Well yes, there are better solutions but as we all know, its primary purpose is of course games as well. But it also gave broader possibilities thanks to optional OS. And that is by no means of a small matter IMHuO.



ShelLuser said:


> And less riskfull too: you don't have to worry about some manager entering the server room, thinking to have come across a nice gift for his kid after which he takes the playstation with him, unknowing that it was actually re-purposed as a router. "auch".


I'm not sure i entirely understood this analogy. xD



ShelLuser said:


> The target audience would probably be geeks and those usually know how to rebrand hardware themselves.


Yes i'm sure but there are also a lot of people (and id say more of them then geeks) who would want to play around with things but as said, lack time etc. to jump into it on a deeper level and lack some kind of framework possibly aimed at such people to make it easier.
Perhaps this is irrelevant in the scope of FreeBSD but i'll try to put it into perspective:
Have you heard of AutoHotkey? (almost certainly sure you have) xD
It is one of those things i can safely say is something revolutionary in our digital lives now.
I'm frequent there on the forums and see actually how many have amazing ideas and have even put it into reality while not being a programmer and even less than that.

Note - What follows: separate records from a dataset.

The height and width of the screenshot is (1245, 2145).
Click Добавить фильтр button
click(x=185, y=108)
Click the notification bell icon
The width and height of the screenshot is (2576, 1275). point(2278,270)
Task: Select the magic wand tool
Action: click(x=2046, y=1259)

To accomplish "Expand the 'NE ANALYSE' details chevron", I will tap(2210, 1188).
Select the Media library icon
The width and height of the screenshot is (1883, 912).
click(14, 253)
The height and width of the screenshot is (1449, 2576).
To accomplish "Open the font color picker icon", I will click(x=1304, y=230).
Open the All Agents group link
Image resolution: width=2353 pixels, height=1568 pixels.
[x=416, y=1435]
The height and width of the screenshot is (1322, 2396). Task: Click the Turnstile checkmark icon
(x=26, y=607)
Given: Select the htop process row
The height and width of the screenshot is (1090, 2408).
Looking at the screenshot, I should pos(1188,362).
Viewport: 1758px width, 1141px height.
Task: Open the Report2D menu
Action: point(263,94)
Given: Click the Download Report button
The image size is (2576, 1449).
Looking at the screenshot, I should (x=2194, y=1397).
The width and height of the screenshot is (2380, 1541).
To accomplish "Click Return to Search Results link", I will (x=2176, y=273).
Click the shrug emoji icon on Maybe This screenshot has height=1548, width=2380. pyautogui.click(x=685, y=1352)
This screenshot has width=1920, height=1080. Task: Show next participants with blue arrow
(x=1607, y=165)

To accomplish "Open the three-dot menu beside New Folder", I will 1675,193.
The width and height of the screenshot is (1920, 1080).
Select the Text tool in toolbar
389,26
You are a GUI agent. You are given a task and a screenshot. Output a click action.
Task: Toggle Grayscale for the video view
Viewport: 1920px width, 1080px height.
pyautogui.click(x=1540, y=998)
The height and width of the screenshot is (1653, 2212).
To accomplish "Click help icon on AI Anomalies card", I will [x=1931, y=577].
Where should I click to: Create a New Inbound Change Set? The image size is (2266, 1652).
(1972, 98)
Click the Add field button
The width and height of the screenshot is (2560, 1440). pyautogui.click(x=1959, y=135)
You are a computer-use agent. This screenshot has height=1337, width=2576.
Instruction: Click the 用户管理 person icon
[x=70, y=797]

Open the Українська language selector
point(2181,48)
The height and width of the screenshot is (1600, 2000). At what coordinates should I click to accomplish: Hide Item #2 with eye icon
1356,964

Also, i know a lot of people that got them into programming while they never expected was possible for them due to many reasons, me included.



ShelLuser said:


> So why bother with some arcane new 3rd party solution when Android can do the same yet also comes with major backing from a whole existing community?


I was a salesmen in a big tech market and, dont know how its called in english, guy who is in charge of the whole store as well of a store in the capital city. Serbia, Belgrade btw.
You have no idea how many abusive stuff there are to consumers/customers. And i also have the fortune or misfortune (ask me in 10 years for final answer)
to live in a not so prosperous country. Now IT is a huge part of our lives and a nessessity at this point and yet my country, and i believe there are a fair share of countries in similar positions, take a huge toll on people.
To put it into perspective. Average salary is 300 euros that is just enough to pay rent and food. A smart TV 32 inch costs 300-400 euros from a more respectable manufacturer, like samsung. A parent wants to buy it for their children since as any parent wants to make their child happy and mostly want to give them what they never had etc. Long story tho, so to cut short...
Since its, id consider, a low end smart TV, already 50% of app support is gone.
I usually told costumers to buy a smartbox since it had longer app support and did essentially everything a smart TV does while being a bit cheaper. Higher ups werent really alwasy happy for my practices. I got tired of it and quit. xD
But it was one of the best things i did in my life to get to know even better how it looks on boths sides. The consumer/customer and a big company. So many take things for granted but its much more complex then that.
I guess i just wish some barriers got finally broken. Monopoly and lack of choices or cheaper alternatives that are just as good.
You know, something like "its what i wanted to choose" and not "what i had to choose".
I dont know. Since, well, i lived on both sides, living in one moment extravagant and all the way down to the edge of my very existence. xD
Im kinda in the middle now, something of a crossroads and yet, i kinda want to do something that will help people and not just make money and be a d*ck which usually one always ends up becoming. xD
I especially dont want to become Steve Jobs/apple and sell fog to people. (A hole different story that ill better refrain from for now) xD

Sorry for another wall of text.
In any case...
Huge thanks for taking the time for these (apparently) trivial questions. I am still very fond of this foundation though and hopefully be able to support it in the near future. I guess i need to find some solution and do some compromise as well. At least it is in its idea state so all is open. I will sure have a go at FreeBSD to play around with it. Wish me luck in my crazy endevours. xD


----------



## SirDice (Apr 24, 2018)

theimmersion said:


> Is there a sub division of FreeBSD that tries to bring it as a full fledged OS for people without programming skills (essentially, trying to make it more accessible to the common folk and make more commercial) and if not, why not?


FreeBSD _is_ a full fledged OS. But your definition probably includes a fancy graphical interface. Which we also have, it's just not part of the OS. If you want a fancy FreeBSD desktop experience right out of the box you may want to have a look at TrueOS (formerly known as PC-BSD).


----------